U2’s record sales haven’t held up quite as well; 2004’s “How to
Dismantle an Atomic Bomb” wasn’t among the 10 best-selling albums in
the U.S. that year.

The deal may also offer ways for U2 to address problems that arose on
its last tour. The band offered members of its online fan club, who
paid $40 apiece to join, early access to tickets. But during the so-
called fan-club presales, many would-be buyers encountered frustrating
waits and a limited, expensive inventory comprising some of the worst
seats in the house.

Ticketmaster had a hand in the presale fiascoes, inasmuch as its
infrastructure couldn’t handle the surge of ticket requests that
flooded its computers. But people involved say the bigger problem was
that there were simply too many members in the club to provide them
all premium seats.

“We feel we’ve got a great Web site,” U2 lead singer Bono said in a
statement. “But we want to make it a lot better.” U2.com is already
hosted by Signatures Network, one of several merchandising companies
recently acquired by Live Nation; they are being merged into one unit.

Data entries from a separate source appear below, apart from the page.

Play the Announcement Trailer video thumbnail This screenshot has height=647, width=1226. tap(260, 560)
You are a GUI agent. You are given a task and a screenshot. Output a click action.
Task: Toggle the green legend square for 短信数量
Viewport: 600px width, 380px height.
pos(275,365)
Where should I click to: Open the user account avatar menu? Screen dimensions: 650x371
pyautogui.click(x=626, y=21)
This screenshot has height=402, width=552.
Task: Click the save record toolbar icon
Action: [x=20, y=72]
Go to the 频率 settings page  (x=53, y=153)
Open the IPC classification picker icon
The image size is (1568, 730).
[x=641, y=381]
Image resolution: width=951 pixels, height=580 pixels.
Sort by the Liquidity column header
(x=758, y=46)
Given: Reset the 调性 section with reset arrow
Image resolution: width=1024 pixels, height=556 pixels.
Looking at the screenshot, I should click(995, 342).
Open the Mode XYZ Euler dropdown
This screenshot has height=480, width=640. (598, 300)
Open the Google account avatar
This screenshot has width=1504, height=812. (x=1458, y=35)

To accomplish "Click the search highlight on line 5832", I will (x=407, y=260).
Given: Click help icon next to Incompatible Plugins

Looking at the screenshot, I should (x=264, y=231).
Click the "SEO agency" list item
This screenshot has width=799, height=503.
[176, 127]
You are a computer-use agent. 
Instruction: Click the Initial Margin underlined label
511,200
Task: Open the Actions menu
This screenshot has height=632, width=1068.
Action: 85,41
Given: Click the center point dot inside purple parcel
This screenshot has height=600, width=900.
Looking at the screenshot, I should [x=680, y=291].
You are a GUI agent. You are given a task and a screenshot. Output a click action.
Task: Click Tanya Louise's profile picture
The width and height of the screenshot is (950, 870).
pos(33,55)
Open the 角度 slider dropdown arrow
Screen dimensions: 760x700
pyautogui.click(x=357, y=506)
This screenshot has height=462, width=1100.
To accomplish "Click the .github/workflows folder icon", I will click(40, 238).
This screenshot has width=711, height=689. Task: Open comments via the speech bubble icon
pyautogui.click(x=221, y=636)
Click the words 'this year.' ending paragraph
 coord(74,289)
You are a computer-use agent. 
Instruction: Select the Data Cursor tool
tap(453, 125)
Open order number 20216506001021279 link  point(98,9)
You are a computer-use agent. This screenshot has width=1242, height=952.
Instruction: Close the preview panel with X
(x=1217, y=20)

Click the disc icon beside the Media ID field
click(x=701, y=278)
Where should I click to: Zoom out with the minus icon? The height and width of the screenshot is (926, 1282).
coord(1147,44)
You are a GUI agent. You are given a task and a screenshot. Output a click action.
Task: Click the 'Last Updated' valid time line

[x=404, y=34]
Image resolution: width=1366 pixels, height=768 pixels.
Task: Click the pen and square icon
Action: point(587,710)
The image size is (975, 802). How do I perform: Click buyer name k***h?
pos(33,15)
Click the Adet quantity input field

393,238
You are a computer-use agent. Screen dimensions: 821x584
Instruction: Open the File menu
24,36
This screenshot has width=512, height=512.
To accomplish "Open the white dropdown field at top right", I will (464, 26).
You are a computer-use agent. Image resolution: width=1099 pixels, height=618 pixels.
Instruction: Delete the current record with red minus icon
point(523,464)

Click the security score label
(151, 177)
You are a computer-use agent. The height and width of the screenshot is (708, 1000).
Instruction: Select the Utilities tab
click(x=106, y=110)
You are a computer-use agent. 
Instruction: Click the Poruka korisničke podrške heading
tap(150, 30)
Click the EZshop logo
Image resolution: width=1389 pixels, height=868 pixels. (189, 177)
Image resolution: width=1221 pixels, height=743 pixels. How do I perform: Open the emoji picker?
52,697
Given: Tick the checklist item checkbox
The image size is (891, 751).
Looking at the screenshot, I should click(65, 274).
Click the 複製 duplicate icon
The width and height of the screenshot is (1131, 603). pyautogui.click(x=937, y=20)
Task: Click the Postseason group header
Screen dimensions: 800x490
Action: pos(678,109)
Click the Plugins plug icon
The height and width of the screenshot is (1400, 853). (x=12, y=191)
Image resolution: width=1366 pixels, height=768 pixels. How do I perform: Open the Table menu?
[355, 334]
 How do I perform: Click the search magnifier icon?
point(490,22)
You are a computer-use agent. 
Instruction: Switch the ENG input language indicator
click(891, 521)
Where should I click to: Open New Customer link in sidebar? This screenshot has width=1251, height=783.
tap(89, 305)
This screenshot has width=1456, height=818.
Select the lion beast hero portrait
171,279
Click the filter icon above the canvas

While Live Nation has been snapping up artists along with companies
that provide them services, No. 2 concert promoter AEG Live has been
seeking to make strategic moves of its own. Earlier this month talks
stalled in a deal for Ticketmaster and Cablevision Corp. to take a 49%
stake in the promoter, which is owned by Anschutz Corp.

IAC and Dow Jones & Co., publisher of The Wall Street Journal,
together operate a personal-finance Web site.